> _Problem to work on_
Restate all entries exactly.

> _Working data_
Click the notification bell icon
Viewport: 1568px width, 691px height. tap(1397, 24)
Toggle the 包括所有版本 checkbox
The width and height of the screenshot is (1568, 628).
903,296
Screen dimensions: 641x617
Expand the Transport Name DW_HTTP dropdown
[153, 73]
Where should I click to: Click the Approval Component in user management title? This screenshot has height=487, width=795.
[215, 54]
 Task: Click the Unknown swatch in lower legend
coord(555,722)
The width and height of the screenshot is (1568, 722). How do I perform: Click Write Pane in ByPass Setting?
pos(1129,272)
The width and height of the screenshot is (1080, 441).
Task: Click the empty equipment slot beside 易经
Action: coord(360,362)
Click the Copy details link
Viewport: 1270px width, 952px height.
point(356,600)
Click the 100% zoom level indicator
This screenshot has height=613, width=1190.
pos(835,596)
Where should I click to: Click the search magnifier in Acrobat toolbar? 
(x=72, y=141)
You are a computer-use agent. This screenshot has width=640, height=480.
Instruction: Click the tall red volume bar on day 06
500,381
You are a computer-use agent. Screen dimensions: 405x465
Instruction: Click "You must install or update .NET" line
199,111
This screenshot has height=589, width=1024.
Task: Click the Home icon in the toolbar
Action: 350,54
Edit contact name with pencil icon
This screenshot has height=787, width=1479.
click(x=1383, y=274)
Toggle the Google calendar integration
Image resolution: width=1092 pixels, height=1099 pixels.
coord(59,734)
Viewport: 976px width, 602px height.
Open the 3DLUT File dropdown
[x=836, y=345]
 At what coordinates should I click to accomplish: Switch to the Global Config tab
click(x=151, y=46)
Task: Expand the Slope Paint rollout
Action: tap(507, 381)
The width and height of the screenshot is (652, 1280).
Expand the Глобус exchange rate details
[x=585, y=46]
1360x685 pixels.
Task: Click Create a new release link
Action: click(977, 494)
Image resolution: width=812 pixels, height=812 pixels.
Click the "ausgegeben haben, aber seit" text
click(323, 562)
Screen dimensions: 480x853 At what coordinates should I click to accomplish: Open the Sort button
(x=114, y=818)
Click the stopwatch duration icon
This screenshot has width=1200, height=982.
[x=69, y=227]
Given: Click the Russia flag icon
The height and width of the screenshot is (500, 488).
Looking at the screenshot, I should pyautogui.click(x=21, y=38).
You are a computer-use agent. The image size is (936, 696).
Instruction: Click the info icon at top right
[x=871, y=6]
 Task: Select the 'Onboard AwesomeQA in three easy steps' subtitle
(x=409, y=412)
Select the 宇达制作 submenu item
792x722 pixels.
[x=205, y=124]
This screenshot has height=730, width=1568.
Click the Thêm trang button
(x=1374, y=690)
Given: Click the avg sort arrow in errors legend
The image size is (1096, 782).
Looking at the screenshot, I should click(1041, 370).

> _Task output_
Click the notification bell icon
Viewport: 1568px width, 691px height. tap(1397, 24)
Toggle the 包括所有版本 checkbox
The width and height of the screenshot is (1568, 628).
903,296
Screen dimensions: 641x617
Expand the Transport Name DW_HTTP dropdown
[153, 73]
Where should I click to: Click the Approval Component in user management title? This screenshot has height=487, width=795.
[215, 54]
 Task: Click the Unknown swatch in lower legend
coord(555,722)
The width and height of the screenshot is (1568, 722). How do I perform: Click Write Pane in ByPass Setting?
pos(1129,272)
The width and height of the screenshot is (1080, 441).
Task: Click the empty equipment slot beside 易经
Action: coord(360,362)
Click the Copy details link
Viewport: 1270px width, 952px height.
point(356,600)
Click the 100% zoom level indicator
This screenshot has height=613, width=1190.
pos(835,596)
Where should I click to: Click the search magnifier in Acrobat toolbar? 
(x=72, y=141)
You are a computer-use agent. This screenshot has width=640, height=480.
Instruction: Click the tall red volume bar on day 06
500,381
You are a computer-use agent. Screen dimensions: 405x465
Instruction: Click "You must install or update .NET" line
199,111
This screenshot has height=589, width=1024.
Task: Click the Home icon in the toolbar
Action: 350,54
Edit contact name with pencil icon
This screenshot has height=787, width=1479.
click(x=1383, y=274)
Toggle the Google calendar integration
Image resolution: width=1092 pixels, height=1099 pixels.
coord(59,734)
Viewport: 976px width, 602px height.
Open the 3DLUT File dropdown
[x=836, y=345]
 At what coordinates should I click to accomplish: Switch to the Global Config tab
click(x=151, y=46)
Task: Expand the Slope Paint rollout
Action: tap(507, 381)
The width and height of the screenshot is (652, 1280).
Expand the Глобус exchange rate details
[x=585, y=46]
1360x685 pixels.
Task: Click Create a new release link
Action: click(977, 494)
Image resolution: width=812 pixels, height=812 pixels.
Click the "ausgegeben haben, aber seit" text
click(323, 562)
Screen dimensions: 480x853 At what coordinates should I click to accomplish: Open the Sort button
(x=114, y=818)
Click the stopwatch duration icon
This screenshot has width=1200, height=982.
[x=69, y=227]
Given: Click the Russia flag icon
The height and width of the screenshot is (500, 488).
Looking at the screenshot, I should pyautogui.click(x=21, y=38).
You are a computer-use agent. The image size is (936, 696).
Instruction: Click the info icon at top right
[x=871, y=6]
 Task: Select the 'Onboard AwesomeQA in three easy steps' subtitle
(x=409, y=412)
Select the 宇达制作 submenu item
792x722 pixels.
[x=205, y=124]
This screenshot has height=730, width=1568.
Click the Thêm trang button
(x=1374, y=690)
Given: Click the avg sort arrow in errors legend
The image size is (1096, 782).
Looking at the screenshot, I should click(1041, 370).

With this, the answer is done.